A tale of two topological isomers: Uptuning [FeIV(O)(Me4cyclam)]2+ for olefin epoxidation

Abstract

TMC-anti and TMC-syn, the two topological isomers of [FeIV(O)(TMC)(CH3CN)]2+ (TMC = 1,4,8,11-tetramethyl-1,4,8,11-tetraazacyclotetradecane, or Me4cyclam), differ in the orientations of their FeIV=O units relative to the four methyl groups of the TMC ligand framework. The FeIV=O unit of TMC-anti points away from the four methyl groups, while that of TMC-syn is surrounded by the methyl groups, resulting in differences in their oxidative reactivities.
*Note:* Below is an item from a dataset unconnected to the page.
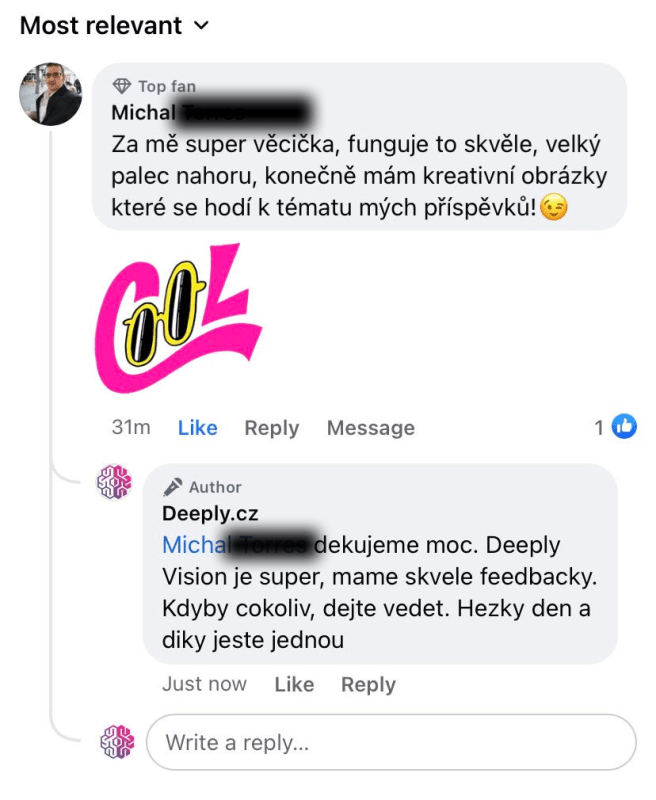
Task: Click the Deeply.cz avatar beside the reply
Action: [x=114, y=482]

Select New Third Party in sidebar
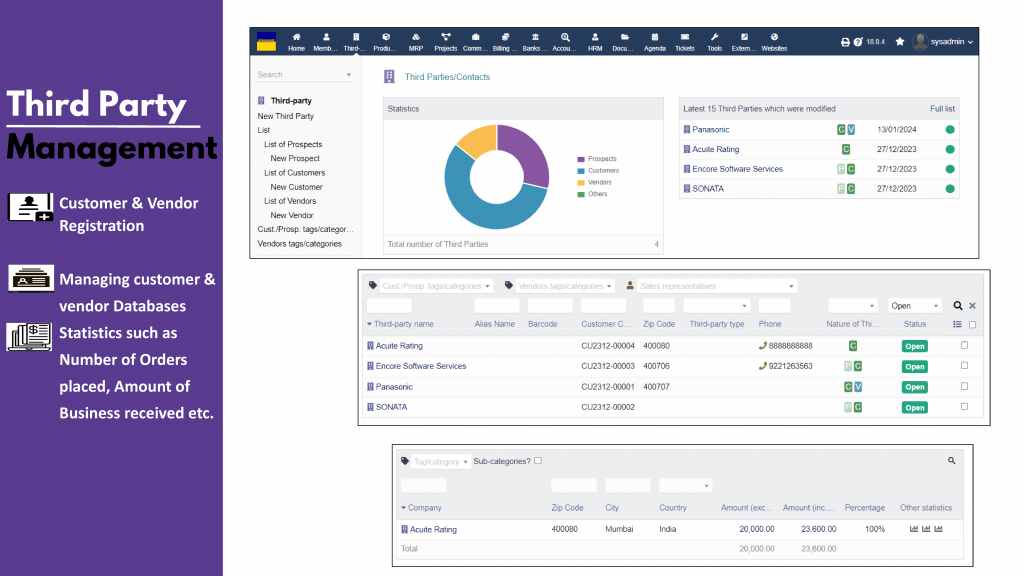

TMC-syn reacts with HAT (hydrogen atom transfer) substrates at 1.3- to 3-fold faster rates than TMC-anti, but the reactivity difference increases dramatically in oxygen-atom transfer reactions. R2S substrates are oxidized into R2S=O products at rates 2-to-3 orders of magnitude faster by TMC-syn than TMC-anti. Even more remarkably, TMC-syn epoxidizes all the olefin substrates in this study, while TMC-anti reacts only with cis-cyclooctene but at a 100-fold slower rate. Comprehensive quantum chemical calculations have uncovered the key factors governing such reactivity differences found between these two topological isomers.